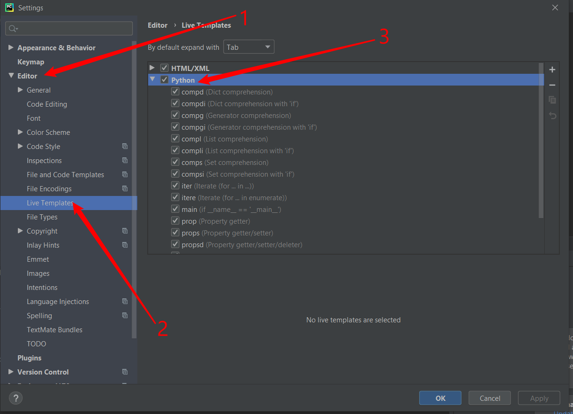The width and height of the screenshot is (573, 414).
Task: Click the Cancel button
Action: (490, 398)
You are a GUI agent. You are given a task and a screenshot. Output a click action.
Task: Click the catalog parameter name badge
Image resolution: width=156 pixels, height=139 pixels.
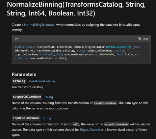coord(19,81)
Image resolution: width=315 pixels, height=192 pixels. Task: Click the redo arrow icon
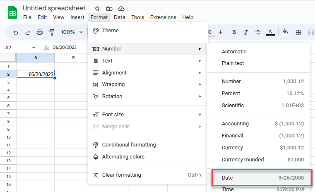tap(28, 32)
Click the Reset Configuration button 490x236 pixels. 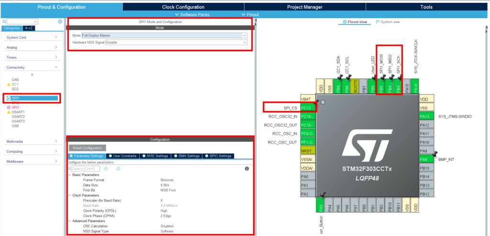coord(88,148)
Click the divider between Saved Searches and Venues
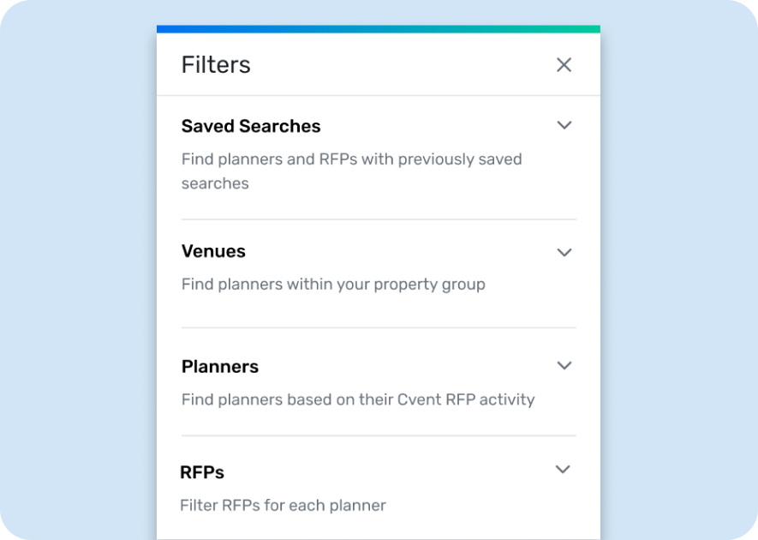Viewport: 758px width, 540px height. [x=379, y=219]
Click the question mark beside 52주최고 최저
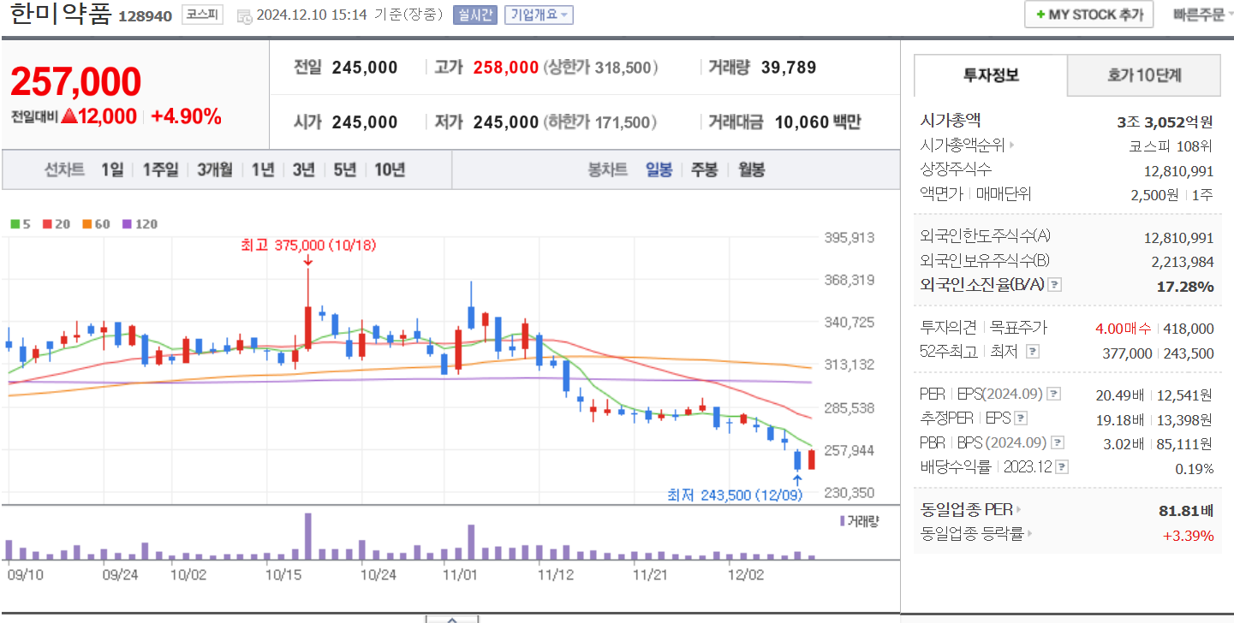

● ● ● ● ● ● ●

**Instructions to follow:** Your copy should hold only the lines running from the one that contains "Click the divider" through the final line of the data; transcribe them exactly, both ends included, and leave pictures out.

**Solution to this problem:**
Click the divider between Saved Searches and Venues
Viewport: 758px width, 540px height. [x=379, y=219]
Click the question mark beside 52주최고 최저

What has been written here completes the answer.